E Aniello, di rimando:

<<Dovrà spiegarmi cosa intenda per inevitabile. Io non mi arrendo di fronte all’assurdo, all’incomprensibile, all’irrazionale. Lo starnuto, per un attimo, mi ha chiuso gli occhi, mi ha scosso tutto, evitandomi anche di fermare l’auto nel momento giusto. Deve convenire, quindi, che da parte mia non c’è stata intenzionalità di investire la moto. La prego, comandante, sia indulgente>>

<<L’art…etc…etc…del Codice della Strada punisce con l’ammenda di euro…etc…etc… e col ritiro della patente coloro i quali etc…etc…>>.

E Aniello, con evidente insofferenza:

<<Ah! Le leggi, le leggi. Sì. Sono una cosa buona, specie quando si applicano correttamente nei confronti di chi non le rispetti. Esse, però, si sa, comminano pene in direzione dei più deboli e non verso coloro che appartengono ad una determinata categoria di privilegiati, facendone “usum delphini

E l’agente: << Che cazzo c’entrano, mo’, i delfini. Lei parla troppo!>>

E Aniello: <<Ognuno ha diritto di esprimere la propria opinione>>.
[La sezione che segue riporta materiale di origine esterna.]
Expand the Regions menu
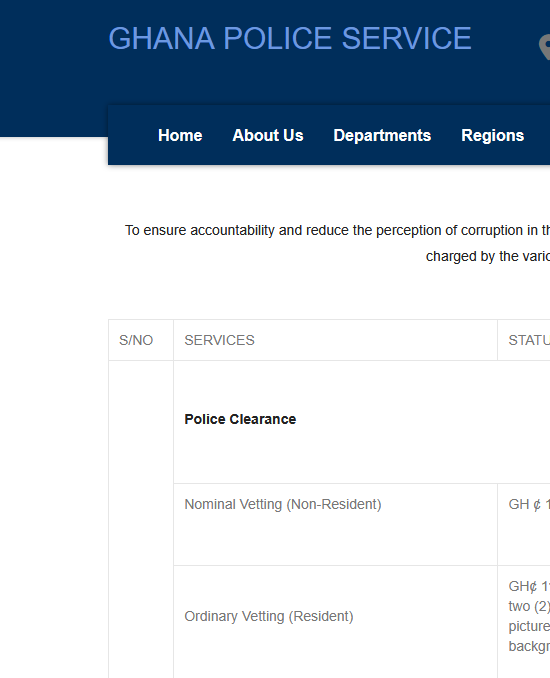Screen dimensions: 550x678 pos(492,135)
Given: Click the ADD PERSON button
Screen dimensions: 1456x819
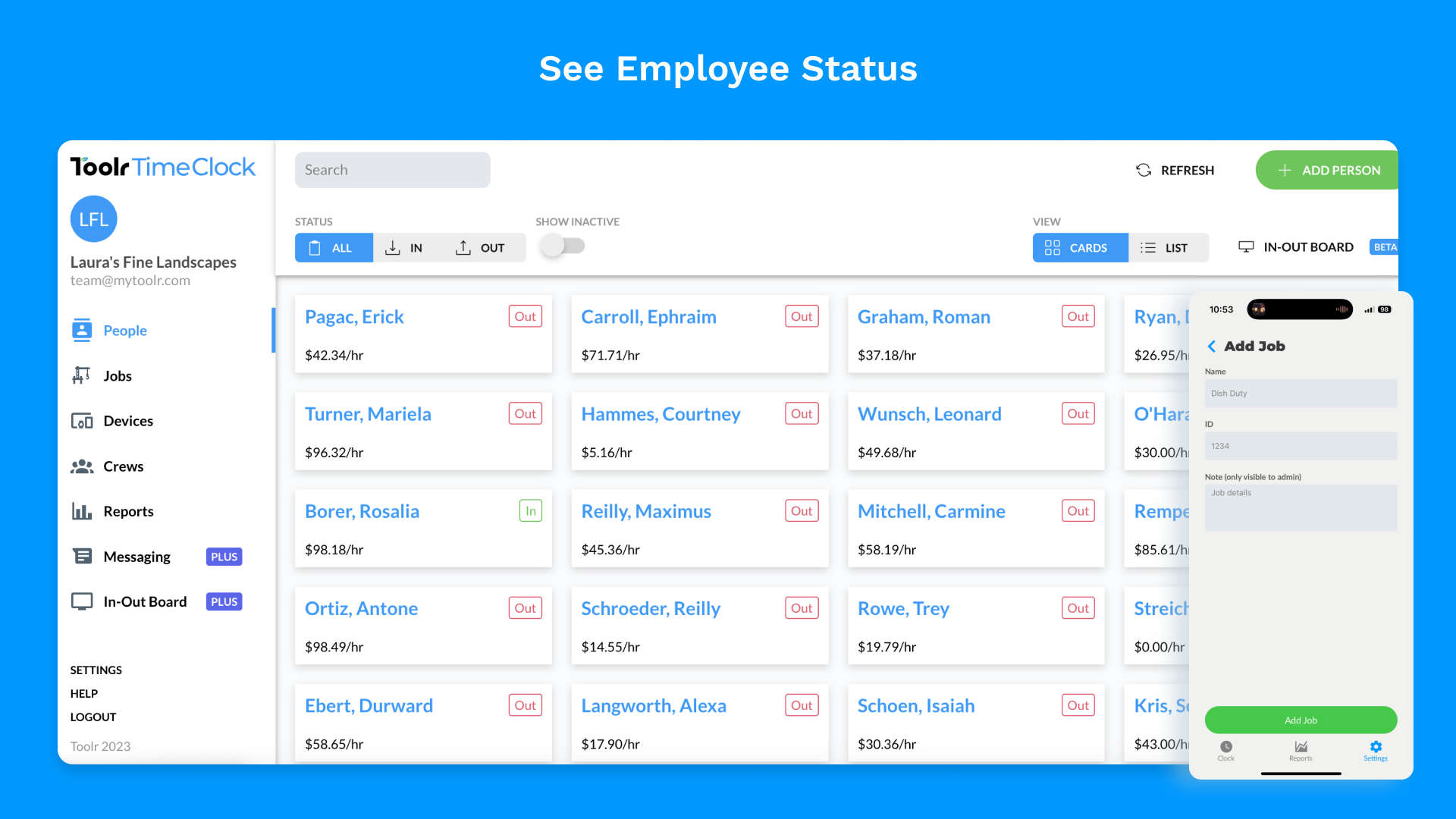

<<Ma quelli che non sono opinabili>> rispose l’agente <<sono i fatti. E lei, egregio signore, si trova di fronte ad un fatto gravissimo>>

<<Sono perfettamente conscio della…etcì!…gravità del…etciù!…>>

A questo punto interviene l’altro agente, quello stilizzato:

<<Suvvia, collega. Chiudiamo il caso. A me pare una persona sincera>>.

 Aniello de Sanctis se la cavò bene. Pagò i danni causati alla motocicletta e una multa di cinquanta euro.

Era proprio vero, povero Aniello. Lo starnuto, sia esso di natura influenzale sia esso di natura erotica, era sempre causa, per lui, di una infinità di guai.